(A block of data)
----

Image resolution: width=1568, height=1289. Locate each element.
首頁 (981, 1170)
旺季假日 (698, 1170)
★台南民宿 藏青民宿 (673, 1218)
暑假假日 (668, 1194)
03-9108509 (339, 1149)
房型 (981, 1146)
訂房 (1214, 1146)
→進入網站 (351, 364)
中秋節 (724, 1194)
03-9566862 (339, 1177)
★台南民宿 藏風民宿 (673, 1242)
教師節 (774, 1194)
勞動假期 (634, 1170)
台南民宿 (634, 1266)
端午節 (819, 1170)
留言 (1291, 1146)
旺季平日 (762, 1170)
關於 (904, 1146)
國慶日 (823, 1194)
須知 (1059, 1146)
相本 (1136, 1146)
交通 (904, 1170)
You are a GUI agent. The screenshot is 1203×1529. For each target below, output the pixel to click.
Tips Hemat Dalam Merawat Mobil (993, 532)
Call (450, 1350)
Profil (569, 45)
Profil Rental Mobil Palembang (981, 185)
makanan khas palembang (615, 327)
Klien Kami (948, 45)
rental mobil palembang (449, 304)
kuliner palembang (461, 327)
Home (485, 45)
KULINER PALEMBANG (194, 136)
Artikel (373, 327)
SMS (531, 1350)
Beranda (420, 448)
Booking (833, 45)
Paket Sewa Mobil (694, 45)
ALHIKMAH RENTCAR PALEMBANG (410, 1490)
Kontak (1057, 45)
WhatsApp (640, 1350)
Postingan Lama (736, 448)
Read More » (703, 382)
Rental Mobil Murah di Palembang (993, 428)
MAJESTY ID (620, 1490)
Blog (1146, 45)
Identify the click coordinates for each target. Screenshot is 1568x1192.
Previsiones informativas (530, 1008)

----

WHAT TO WORK ON:
Add 136 to each number in the answer coordinates, then write out the entries from the line with "Artikel (373, 327)" to the final line, with both of those lines included. Keep every other line unchanged, including the instruction lines and the numbers in them.

SOLUTION:
Artikel (509, 463)
SMS (667, 1486)
Beranda (556, 584)
Booking (969, 181)
Paket Sewa Mobil (830, 181)
ALHIKMAH RENTCAR PALEMBANG (546, 1626)
Kontak (1193, 181)
WhatsApp (776, 1486)
Postingan Lama (872, 584)
Read More » (839, 518)
Rental Mobil Murah di Palembang (1129, 564)
MAJESTY ID (756, 1626)
Blog (1282, 181)
Identify the click coordinates for each target. Screenshot is 1568x1192.
Previsiones informativas (666, 1144)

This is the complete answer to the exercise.